Let’s break down the name of one of Italy’s most notable wines, Vino Nobile di Montepulciano.
Vino Nobile translates to “Noble Wine” in English, literally meaning the noble wine of Montepulciano – what a prestigious name, right? In fact, Nobile was among the first few DOCG wines on the market when the DOCG regulations were instituted.
Vino Nobile vineyards have been home to some of the best grapes in the region of Montepulciano for centuries, having been enjoyed by kings, nobles and popes. In the 1600s, if you were invited to dine with royalty or the upper class, you’d most likely be served this noble wine. Carpineto’s Vino Nobile di Montepulciano Riserva is made up of 90% estate grown Prugnolo Gentile (a local clone of the Sangiovese grape) and 10% Canaiolo Nero.

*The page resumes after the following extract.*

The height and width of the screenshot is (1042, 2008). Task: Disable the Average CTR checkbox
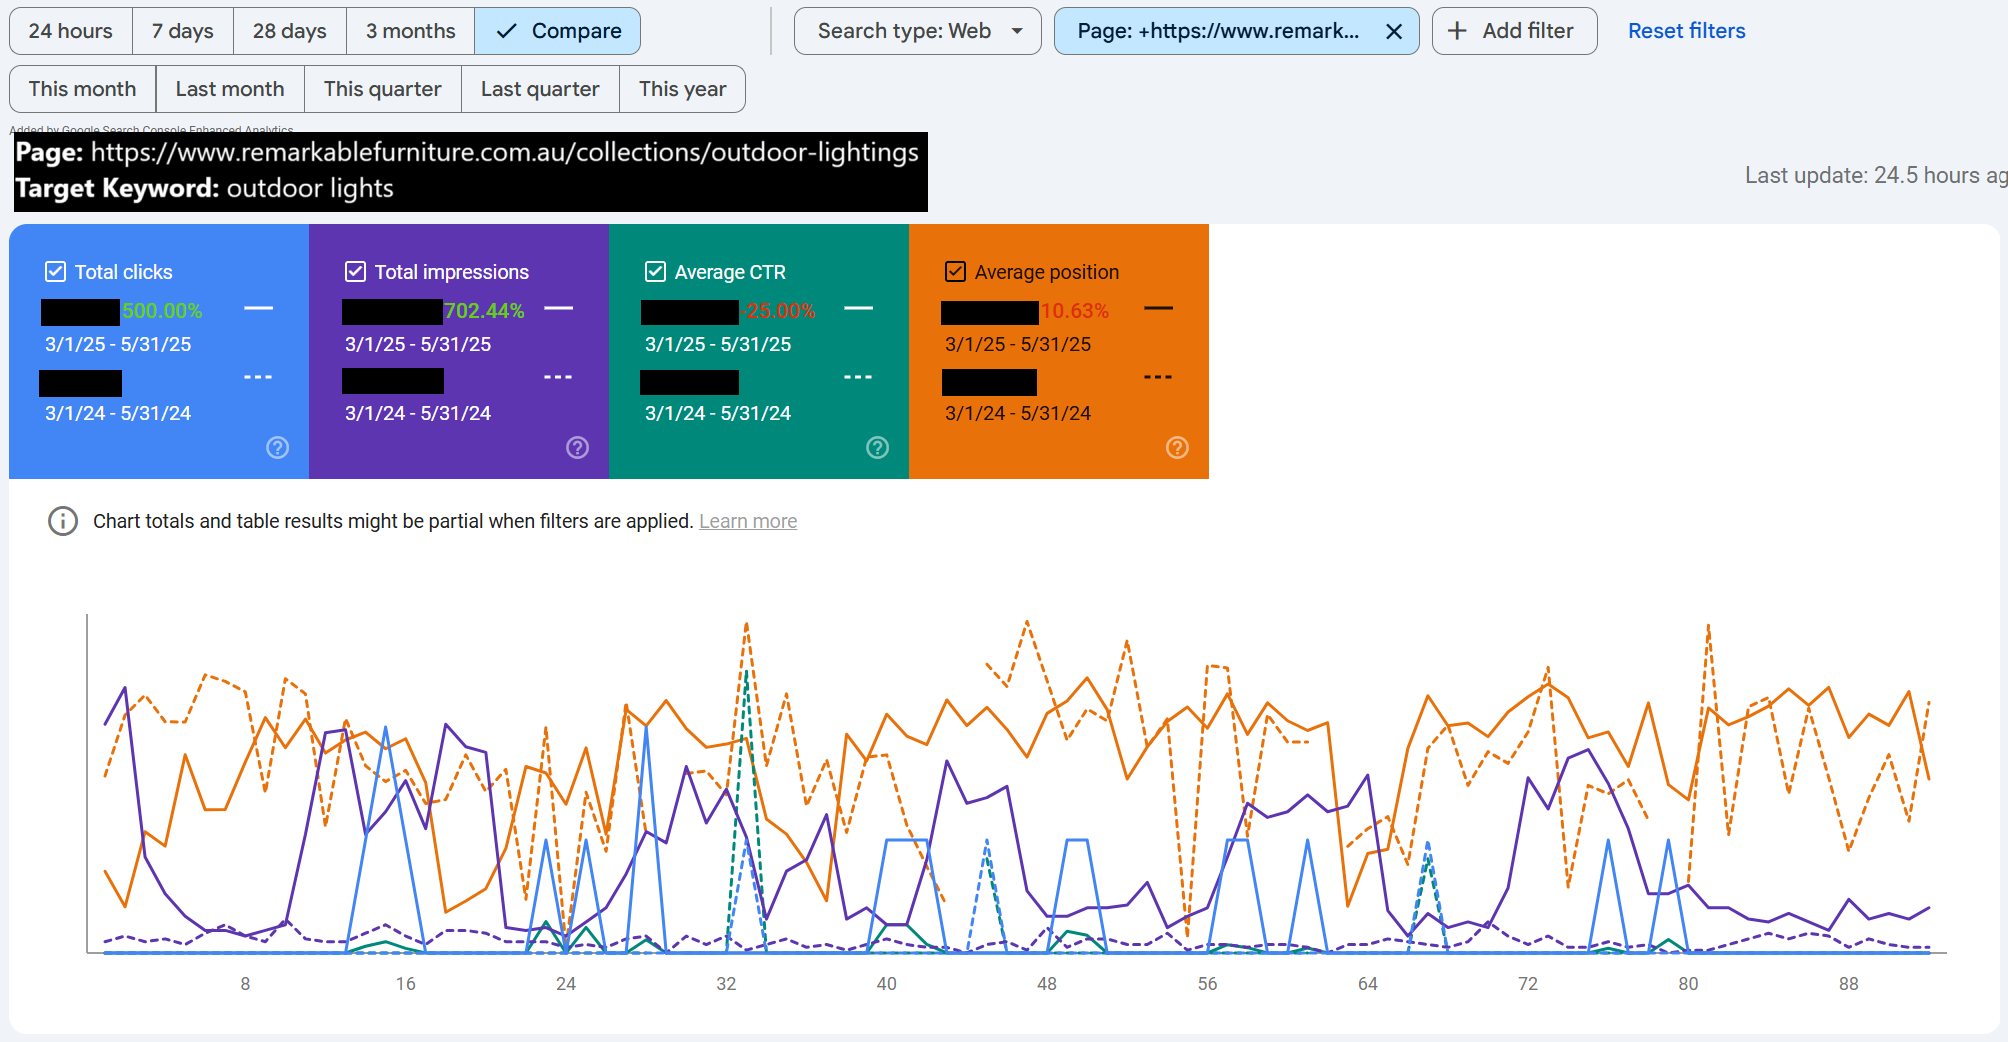[656, 272]
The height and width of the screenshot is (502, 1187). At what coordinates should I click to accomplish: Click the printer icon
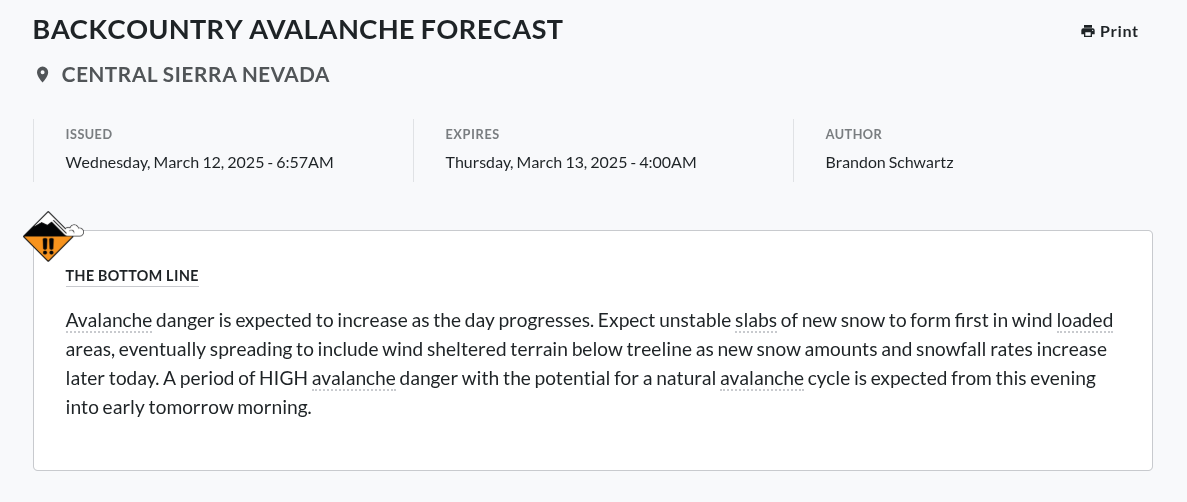tap(1087, 31)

I like to compare this wine as falling somewhere on the scale between its Tuscan neighbors, Chianti Classico and Brunello. This wine is fresh and elegant with a gorgeous deep garnet hue, with cherry notes and acidity similar to a Chianti, but more complexity and structure reminiscent of Brunello. With aromas of plum, florals, black currant, cherry, dried herbs and a hint of espresso, Carpineto’s Riserva should be on every wine lover’s radar, and can be enjoyed now or can age for another 5-7 years.